In [8]:
import torch
import torch.nn as nn
import torch.optim as optim
import torchvision
import torchvision.transforms as transforms
import time
import os

# Step 1: Load the Dataset with Optimized DataLoader
def load_data(batch_size=64, num_workers=4):
    transform = transforms.Compose([transforms.ToTensor(), transforms.Normalize((0.5,), (0.5,))])
    train_dataset = torchvision.datasets.CIFAR10(root='./data', train=True, download=True, transform=transform)
    train_loader = torch.utils.data.DataLoader(
        train_dataset, batch_size=batch_size, shuffle=True, num_workers=num_workers, pin_memory=True
    )
    return train_loader

# Step 2: Define a More Complex Neural Network Model
class SimpleCNN(nn.Module):
    def __init__(self):
        super(SimpleCNN, self).__init__()
        self.conv1 = nn.Conv2d(3, 64, kernel_size=3, stride=1, padding=1)
        self.conv2 = nn.Conv2d(64, 128, kernel_size=3, stride=1, padding=1)
        self.fc1 = nn.Linear(128 * 8 * 8, 256)
        self.fc2 = nn.Linear(256, 10)

    def forward(self, x):
        x = torch.relu(self.conv1(x))
        x = torch.max_pool2d(x, 2)
        x = torch.relu(self.conv2(x))
        x = torch.max_pool2d(x, 2)
        x = x.view(-1, 128 * 8 * 8)
        x = torch.relu(self.fc1(x))
        x = self.fc2(x)
        return x

# Step 3: Training Function with GPU Synchronization
def train_model(device, model, train_loader, criterion, optimizer, epochs=1):
    model.to(device)
    model.train()
    
    torch.cuda.synchronize() if device == "cuda" else None
    start_time = time.time()
    
    for epoch in range(epochs):
        running_loss = 0.0
        for i, (inputs, labels) in enumerate(train_loader):
            inputs, labels = inputs.to(device, non_blocking=True), labels.to(device, non_blocking=True)
            optimizer.zero_grad()
            # Updated to torch.amp.autocast with device type specified
            with torch.amp.autocast(device_type='cuda', enabled=(device == "cuda")):
                outputs = model(inputs)
                loss = criterion(outputs, labels)
            loss.backward()
            optimizer.step()
            running_loss += loss.item()
    
    torch.cuda.synchronize() if device == "cuda" else None
    elapsed_time = time.time() - start_time
    print(f"Training time on {device}: {elapsed_time:.2f} seconds")
    return elapsed_time


# Step 4: Set up and Run the Training Process on Both CPU and GPU
def main():
    batch_size = 128  # Increased batch size
    epochs = 1  # Adjust for benchmarking; increase for detailed analysis
    num_workers = os.cpu_count()  # Use all available CPU cores for data loading
    train_loader = load_data(batch_size, num_workers)
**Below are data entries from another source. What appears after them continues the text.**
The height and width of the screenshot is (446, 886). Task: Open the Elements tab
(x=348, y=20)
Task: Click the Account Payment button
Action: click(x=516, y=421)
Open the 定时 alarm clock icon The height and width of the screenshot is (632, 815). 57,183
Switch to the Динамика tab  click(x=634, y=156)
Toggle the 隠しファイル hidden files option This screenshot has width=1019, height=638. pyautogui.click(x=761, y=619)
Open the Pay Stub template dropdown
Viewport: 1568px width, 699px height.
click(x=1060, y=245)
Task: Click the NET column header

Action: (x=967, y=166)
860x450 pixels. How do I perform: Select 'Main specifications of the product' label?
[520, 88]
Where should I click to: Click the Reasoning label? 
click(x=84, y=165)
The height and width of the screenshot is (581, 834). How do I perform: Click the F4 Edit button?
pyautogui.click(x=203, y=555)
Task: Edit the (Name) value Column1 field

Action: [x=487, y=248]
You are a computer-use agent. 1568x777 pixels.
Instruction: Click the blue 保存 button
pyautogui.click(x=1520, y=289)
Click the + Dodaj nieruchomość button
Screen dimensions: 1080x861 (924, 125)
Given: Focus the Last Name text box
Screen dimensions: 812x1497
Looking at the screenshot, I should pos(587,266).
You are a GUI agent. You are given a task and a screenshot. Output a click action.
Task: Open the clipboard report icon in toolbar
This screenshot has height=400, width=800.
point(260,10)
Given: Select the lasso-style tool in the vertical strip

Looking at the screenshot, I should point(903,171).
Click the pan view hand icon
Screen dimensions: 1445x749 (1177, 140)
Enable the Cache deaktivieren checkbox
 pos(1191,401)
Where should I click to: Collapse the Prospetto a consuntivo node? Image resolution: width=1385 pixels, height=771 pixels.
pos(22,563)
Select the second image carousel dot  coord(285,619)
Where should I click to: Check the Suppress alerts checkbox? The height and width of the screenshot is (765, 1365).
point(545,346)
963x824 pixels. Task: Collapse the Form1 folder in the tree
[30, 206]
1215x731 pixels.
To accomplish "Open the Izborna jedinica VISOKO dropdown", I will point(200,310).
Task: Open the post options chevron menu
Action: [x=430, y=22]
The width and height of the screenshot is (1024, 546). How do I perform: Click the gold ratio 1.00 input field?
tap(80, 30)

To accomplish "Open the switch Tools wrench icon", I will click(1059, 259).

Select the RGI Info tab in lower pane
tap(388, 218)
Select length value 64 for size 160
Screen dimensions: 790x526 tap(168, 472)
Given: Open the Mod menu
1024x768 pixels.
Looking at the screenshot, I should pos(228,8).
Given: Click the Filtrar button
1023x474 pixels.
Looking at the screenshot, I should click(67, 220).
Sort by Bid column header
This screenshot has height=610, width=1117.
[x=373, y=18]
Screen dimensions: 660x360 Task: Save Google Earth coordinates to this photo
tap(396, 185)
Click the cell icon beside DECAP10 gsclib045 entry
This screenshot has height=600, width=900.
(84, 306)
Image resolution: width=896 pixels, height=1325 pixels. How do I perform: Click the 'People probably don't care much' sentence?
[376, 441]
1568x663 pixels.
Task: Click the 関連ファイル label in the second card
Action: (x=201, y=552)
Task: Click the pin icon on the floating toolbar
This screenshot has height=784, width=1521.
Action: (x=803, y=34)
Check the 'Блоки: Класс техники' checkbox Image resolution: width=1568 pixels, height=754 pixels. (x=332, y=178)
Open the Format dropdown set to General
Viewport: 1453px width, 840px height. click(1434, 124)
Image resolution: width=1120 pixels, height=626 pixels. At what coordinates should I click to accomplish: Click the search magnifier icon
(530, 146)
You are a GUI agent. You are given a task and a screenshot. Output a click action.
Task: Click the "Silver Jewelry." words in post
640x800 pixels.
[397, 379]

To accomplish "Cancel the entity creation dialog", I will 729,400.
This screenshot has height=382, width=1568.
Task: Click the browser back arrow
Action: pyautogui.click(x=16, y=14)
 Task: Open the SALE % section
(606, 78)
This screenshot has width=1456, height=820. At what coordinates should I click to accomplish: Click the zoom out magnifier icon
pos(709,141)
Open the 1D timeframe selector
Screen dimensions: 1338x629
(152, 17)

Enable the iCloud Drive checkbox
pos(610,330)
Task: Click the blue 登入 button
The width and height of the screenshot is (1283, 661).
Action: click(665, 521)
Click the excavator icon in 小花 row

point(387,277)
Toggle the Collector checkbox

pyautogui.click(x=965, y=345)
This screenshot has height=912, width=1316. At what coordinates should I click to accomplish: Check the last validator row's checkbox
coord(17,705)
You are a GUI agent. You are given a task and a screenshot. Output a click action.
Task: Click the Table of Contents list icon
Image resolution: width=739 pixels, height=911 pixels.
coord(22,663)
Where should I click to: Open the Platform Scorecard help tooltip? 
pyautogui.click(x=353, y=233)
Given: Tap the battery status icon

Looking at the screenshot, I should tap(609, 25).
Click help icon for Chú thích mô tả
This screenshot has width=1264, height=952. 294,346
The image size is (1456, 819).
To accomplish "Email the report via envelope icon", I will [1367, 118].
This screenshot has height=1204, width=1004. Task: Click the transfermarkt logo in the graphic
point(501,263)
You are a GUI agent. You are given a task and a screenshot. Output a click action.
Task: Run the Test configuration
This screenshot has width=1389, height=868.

    # Initialize the model, loss function, and optimizer
    model_cpu = SimpleCNN()
    model_gpu = SimpleCNN()
    criterion = nn.CrossEntropyLoss()
    optimizer_cpu = optim.SGD(model_cpu.parameters(), lr=0.001, momentum=0.9)
    optimizer_gpu = optim.SGD(model_gpu.parameters(), lr=0.001, momentum=0.9)

    # Train on CPU
    cpu_time = train_model("cpu", model_cpu, train_loader, criterion, optimizer_cpu, epochs)

    # Train on GPU
    if torch.cuda.is_available():
        gpu_time = train_model("cuda", model_gpu, train_loader, criterion, optimizer_gpu, epochs)

        # Report the difference in time
        print(f"GPU training was {cpu_time / gpu_time:.2f}x faster than CPU training.")

if __name__ == "__main__":
    main()


Training time on cpu: 50.42 seconds
Training time on cuda: 1.72 seconds
GPU training was 29.35x faster than CPU training.